* GOAL
Copy the material verbatim from the line containing "Click the 国家药品监督管理局 site title" through the line containing "Action: [x=116, y=23]", including both of those lines, and output nothing else.

* RECORDS SHOWN

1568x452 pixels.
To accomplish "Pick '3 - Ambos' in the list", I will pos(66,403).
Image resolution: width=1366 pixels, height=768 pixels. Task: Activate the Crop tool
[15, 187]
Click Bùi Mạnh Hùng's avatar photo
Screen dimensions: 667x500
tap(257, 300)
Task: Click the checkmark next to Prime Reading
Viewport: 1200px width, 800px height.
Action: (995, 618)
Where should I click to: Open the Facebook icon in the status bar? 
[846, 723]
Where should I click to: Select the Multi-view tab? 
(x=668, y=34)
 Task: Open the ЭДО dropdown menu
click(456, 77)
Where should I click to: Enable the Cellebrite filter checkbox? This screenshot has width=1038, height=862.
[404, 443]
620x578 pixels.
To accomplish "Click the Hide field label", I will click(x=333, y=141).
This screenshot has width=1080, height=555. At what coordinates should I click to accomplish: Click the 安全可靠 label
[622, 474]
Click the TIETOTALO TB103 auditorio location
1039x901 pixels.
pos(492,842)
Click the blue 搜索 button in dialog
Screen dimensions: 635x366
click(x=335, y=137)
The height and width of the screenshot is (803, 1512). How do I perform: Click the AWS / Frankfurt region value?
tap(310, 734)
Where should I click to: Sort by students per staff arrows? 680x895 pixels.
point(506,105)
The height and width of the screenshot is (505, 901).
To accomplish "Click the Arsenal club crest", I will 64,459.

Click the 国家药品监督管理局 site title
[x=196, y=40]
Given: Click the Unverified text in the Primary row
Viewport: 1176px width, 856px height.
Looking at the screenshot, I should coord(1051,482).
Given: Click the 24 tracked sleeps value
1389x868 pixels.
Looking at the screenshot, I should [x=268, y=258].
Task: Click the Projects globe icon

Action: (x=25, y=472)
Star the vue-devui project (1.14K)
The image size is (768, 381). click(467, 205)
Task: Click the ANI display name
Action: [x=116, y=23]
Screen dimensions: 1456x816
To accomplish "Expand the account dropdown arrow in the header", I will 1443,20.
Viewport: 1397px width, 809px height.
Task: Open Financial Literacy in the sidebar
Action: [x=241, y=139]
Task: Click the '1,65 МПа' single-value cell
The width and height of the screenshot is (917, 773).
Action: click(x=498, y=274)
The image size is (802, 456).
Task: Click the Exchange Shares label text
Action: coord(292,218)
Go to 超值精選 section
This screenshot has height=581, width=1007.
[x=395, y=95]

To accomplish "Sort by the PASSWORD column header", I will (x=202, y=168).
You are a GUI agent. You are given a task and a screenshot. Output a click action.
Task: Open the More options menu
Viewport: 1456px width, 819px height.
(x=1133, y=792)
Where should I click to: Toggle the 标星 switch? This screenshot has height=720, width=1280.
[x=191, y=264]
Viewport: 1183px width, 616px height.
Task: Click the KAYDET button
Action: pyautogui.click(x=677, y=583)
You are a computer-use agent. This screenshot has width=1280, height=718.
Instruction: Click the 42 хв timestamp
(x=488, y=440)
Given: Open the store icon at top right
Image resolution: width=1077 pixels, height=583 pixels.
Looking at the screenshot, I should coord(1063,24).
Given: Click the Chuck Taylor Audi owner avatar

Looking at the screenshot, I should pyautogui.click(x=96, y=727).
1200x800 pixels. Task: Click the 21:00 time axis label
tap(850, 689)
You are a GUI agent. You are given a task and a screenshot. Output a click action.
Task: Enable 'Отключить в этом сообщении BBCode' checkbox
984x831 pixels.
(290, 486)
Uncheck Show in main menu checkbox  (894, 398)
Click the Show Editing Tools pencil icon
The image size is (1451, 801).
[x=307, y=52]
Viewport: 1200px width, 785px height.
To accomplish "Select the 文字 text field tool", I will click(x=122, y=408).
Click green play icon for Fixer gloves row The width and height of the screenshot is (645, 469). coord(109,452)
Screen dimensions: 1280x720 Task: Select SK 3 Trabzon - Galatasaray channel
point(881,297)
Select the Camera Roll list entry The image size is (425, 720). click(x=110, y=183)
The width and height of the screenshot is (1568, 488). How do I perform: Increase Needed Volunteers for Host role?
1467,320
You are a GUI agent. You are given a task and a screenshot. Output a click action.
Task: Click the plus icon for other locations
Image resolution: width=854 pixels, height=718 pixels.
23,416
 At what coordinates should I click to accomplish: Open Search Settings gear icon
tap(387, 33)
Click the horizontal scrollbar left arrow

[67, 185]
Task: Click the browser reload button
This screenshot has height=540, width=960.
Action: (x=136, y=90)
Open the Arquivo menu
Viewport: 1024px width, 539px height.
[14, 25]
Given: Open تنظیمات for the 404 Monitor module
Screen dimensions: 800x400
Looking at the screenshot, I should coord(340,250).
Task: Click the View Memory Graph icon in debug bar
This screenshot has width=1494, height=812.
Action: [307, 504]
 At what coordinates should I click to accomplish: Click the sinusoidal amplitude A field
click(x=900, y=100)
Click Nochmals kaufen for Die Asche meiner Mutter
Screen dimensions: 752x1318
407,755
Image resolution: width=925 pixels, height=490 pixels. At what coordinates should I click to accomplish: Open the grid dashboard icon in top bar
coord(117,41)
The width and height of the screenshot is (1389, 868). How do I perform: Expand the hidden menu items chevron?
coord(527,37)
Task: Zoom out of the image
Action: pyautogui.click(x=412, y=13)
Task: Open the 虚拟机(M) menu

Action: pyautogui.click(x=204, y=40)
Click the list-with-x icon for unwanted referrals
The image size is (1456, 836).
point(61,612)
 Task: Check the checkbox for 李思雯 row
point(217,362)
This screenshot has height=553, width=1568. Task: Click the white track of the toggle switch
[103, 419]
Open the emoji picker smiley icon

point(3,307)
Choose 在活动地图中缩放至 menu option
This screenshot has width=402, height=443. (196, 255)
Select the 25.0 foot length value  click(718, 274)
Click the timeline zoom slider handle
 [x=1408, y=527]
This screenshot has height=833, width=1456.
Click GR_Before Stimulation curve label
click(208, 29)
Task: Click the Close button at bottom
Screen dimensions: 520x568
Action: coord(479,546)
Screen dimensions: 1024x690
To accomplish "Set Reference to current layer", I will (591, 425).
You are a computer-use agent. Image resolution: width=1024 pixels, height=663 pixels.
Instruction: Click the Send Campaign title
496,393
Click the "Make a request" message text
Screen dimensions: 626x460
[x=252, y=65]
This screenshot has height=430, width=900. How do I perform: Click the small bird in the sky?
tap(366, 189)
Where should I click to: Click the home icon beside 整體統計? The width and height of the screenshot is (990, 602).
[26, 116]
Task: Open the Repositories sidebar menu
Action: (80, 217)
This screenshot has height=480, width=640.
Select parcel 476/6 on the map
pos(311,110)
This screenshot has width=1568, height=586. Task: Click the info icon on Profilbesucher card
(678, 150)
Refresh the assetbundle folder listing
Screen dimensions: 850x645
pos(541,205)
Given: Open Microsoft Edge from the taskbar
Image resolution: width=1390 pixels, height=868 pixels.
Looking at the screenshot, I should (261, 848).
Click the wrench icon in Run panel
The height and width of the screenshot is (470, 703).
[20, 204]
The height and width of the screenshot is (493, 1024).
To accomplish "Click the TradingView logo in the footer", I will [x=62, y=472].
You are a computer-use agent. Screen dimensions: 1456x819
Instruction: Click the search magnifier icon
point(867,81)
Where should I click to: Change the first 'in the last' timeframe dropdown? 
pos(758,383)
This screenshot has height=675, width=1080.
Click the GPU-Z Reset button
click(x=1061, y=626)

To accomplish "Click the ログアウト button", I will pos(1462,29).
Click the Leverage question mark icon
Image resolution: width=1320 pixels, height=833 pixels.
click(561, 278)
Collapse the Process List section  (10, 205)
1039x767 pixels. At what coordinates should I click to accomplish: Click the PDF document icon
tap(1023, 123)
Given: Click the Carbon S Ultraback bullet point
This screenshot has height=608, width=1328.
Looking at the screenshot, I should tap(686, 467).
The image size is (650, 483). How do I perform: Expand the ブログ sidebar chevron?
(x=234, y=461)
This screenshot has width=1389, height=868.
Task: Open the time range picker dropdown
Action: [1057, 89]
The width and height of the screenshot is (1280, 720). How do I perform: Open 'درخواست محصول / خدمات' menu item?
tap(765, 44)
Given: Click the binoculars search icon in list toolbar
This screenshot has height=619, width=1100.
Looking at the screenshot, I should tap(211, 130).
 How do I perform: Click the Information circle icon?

* WRITTEN RESPONSE
Click the 国家药品监督管理局 site title
[x=196, y=40]
Given: Click the Unverified text in the Primary row
Viewport: 1176px width, 856px height.
Looking at the screenshot, I should coord(1051,482).
Given: Click the 24 tracked sleeps value
1389x868 pixels.
Looking at the screenshot, I should [x=268, y=258].
Task: Click the Projects globe icon

Action: (x=25, y=472)
Star the vue-devui project (1.14K)
The image size is (768, 381). click(467, 205)
Task: Click the ANI display name
Action: [x=116, y=23]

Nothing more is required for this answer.